Gadis ini ternyata tadi sudah terjun ke dalam sebuah jurang dan bersembunyi
ketika diserang hebat oleh Hai Kong Hosiang! Lin Lin maklum bahwa ia bukan
lawan hwesio ini, maka ia berusaha melarikan diri dan memanggil Ma Hoa dan
Yousuf untuk membantunya, akan tetapi ia kehabisan jalan dan akhirnya jalan
satu-satunya ialah terjun ke dalam jurang itu! Untung baginya bahwa jurang itu
dangkal dan pada saat itu, Sin-kong-ciak sudah datang membelanya.
“Lin
Lin...!” Cin Hai berseru girang sekali. Mereka lalu saling berpegangan tangan
dengan hati penuh kebahagiaan. “Lihat, Hai Kong yang jahat pun harus makan buah
yang sudah ditanamnya sendiri!” Mereka sambil berpegang tangan lalu menonton
betapa Merak Sakti menyerang Hai Kong Hosiang.
Setelah
berhasil membalas sakit hatinya, Merak Sakti terbang melayang ke angkasa dan
memekik-mekik girang. Dan pada saat itu, dari lereng bukit berlari-lari Kwee
An, Ma Hoa, dan Yousuf menuju ke tempat itu. Mereka juga mendengar pekik Merak
Sakti dan merasa kuatir, maka ketiga orang ini lalu berlari cepat menyusul Cin
Hai.
Melihat Hai
Kong Hosiang sudah rebah di tanah dengan mata buta dan tak berdaya lagi, Kwee
An segera mencabut pedangnya dan hendak menusuk tubuh musuh besarnya itu.
Akan tetapi
tiba-tiba Ma Hoa menjerit, “Koko, jangan!”
Kalau orang
lain yang mencegah, mungkin takkan dihiraukan oleh Kwee An yang sedang merasa
marah sekali. Akan tetapi suara Ma Hoa ini memiliki pengaruh yang melemaskan
tubuhnya dan memadamkan api kemarahannya.
“Jangan,
An-ko, biarlah kita ampuni jiwa anjing ini supaya jangan menodai kegembiraan
pertemuan kita!”
Kwee An
memandang kepada kekasihnya lama sekali, kemudian ia menghela napas dan segera
berpaling kepada Lin Lin. Ia melihat betapa adik perempuannya yang masih saling
berpegang tangan dengan Cin Hai juga tidak berniat menurunkan tangan membunuh
Hai Kong Hosiang, maka mereka lalu hanya saling pandang dengan bingung.
Yousuf
tertawa. “'Anak-anak! Demikianlah seharusnya orang yang memiliki pribudi tinggi.
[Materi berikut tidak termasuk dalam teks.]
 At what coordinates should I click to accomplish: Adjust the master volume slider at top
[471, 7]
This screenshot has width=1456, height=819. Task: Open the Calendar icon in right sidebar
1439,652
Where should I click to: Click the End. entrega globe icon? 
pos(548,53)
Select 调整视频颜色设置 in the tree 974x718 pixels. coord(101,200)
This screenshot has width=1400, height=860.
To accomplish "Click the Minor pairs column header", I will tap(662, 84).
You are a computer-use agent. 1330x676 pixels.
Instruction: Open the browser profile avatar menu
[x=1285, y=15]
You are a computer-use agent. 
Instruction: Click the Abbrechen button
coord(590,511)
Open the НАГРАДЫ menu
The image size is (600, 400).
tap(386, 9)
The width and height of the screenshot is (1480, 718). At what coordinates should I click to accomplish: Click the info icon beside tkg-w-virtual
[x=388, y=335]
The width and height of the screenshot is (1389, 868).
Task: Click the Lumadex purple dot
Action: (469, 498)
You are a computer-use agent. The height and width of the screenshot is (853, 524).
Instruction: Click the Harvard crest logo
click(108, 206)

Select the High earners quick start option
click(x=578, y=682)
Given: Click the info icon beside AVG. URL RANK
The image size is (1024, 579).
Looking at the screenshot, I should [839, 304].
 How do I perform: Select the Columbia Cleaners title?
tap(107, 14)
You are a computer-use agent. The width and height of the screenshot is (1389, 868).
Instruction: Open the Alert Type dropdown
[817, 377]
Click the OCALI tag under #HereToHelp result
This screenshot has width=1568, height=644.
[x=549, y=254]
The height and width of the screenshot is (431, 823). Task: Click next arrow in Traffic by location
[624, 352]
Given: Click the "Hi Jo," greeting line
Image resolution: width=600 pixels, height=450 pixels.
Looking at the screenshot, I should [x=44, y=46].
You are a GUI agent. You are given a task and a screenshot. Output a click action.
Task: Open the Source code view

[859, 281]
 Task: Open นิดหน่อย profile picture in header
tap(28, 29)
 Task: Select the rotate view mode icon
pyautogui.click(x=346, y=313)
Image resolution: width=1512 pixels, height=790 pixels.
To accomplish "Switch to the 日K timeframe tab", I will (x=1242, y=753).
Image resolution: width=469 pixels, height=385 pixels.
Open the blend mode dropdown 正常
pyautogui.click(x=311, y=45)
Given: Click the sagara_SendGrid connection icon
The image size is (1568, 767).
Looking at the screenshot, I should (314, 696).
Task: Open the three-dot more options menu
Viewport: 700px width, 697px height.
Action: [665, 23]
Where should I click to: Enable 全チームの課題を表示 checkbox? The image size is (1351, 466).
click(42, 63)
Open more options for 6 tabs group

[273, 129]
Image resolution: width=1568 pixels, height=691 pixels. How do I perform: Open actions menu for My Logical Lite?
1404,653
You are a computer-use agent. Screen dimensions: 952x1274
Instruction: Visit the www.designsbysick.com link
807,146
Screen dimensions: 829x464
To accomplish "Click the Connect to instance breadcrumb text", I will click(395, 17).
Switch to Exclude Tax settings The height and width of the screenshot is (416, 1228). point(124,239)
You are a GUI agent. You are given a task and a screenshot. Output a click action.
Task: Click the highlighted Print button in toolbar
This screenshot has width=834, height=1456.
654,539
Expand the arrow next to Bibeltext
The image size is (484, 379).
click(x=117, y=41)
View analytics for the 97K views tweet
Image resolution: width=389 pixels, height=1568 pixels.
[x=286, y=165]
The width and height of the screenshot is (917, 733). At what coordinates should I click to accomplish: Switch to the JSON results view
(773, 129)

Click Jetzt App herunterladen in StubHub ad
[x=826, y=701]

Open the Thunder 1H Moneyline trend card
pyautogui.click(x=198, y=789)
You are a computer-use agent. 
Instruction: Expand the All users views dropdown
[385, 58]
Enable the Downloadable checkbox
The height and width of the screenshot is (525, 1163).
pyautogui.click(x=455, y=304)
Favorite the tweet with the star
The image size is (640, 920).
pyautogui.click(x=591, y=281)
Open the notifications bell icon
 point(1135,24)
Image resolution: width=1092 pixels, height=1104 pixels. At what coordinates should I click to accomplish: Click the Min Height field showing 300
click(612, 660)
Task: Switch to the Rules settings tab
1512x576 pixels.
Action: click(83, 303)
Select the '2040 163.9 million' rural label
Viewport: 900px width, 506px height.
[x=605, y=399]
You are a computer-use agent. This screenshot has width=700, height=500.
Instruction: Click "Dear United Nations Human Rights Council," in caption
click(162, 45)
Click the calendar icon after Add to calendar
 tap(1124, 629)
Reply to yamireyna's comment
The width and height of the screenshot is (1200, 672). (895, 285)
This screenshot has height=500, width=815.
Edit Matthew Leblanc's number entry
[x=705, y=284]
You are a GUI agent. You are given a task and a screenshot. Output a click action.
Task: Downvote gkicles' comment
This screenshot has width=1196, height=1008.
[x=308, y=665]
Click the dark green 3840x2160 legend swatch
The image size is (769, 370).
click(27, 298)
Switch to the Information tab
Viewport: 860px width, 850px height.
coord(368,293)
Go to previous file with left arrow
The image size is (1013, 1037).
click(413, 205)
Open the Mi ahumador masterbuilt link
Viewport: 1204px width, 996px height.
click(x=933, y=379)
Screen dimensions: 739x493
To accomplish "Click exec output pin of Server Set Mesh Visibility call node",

Jangan terlalu mengandalkan kekuatan dan kepandaian untuk secara mudah
mengambil nyawa orang lain, betapa besar pun dosanya terhadap kita! Ada
kekuasaan terbesar di dunia ini yang akan mengadili segala sesuatu yang
dilakukan oleh manusia dan biarlah Dia mengatur sendiri hukuman yang akan
ditimpakan kepadanya!”
Cin Hai
merasa kagum sekali mendengar ucapan ini, dan Lin Lin lalu memimpin tangan
kekasihnya untuk mendekati Yousuf. “Ayah, inilah calon mantumu dan Hai-ko,
ketahuilah bahwa orang tua ini adalah ayah angkatku!”
Cin Hai
memberi hormat dan dibalas dengan selayaknya oleh Yousuf.
Mendadak
tubuh Hai Kong Hosiang bergerak dan bergulingan sambil mulutnya berteriak,
“Bangsat-bangsat rendah, kalian kira aku tak akan dapat membalas dendam?
Tunggulah pembalasanku!”
Sambil
memaki-maki dan berteriak-teriak, Hai Kong Hosiang lalu menggulingkan dirinya
cepat sekali dan tahu-tahu tubuhnya terguling masuk ke dalam sebuah jurang yang
amat dalam!
“Nah,
begitulah hukuman seorang jahat!” kata lagi Yousuf dan dia lalu mengajak mereka
semua kembali ke rumahnya. Cin Hai tak lupa membawa Pek-gin-ma bersama mereka.
Malam yang
indah. Bulan bersinar gemilang dan penuh hingga keadaan malam itu sama dengan
siang, akan tetapi lebih indah. Daun-daun pohon menghitam dan mendatangkan
pemandangan yang menarik sekali.
Di bawah
pohon nampak dua orang muda berdiri dan bercakap-cakap dengan asyik dan mesra.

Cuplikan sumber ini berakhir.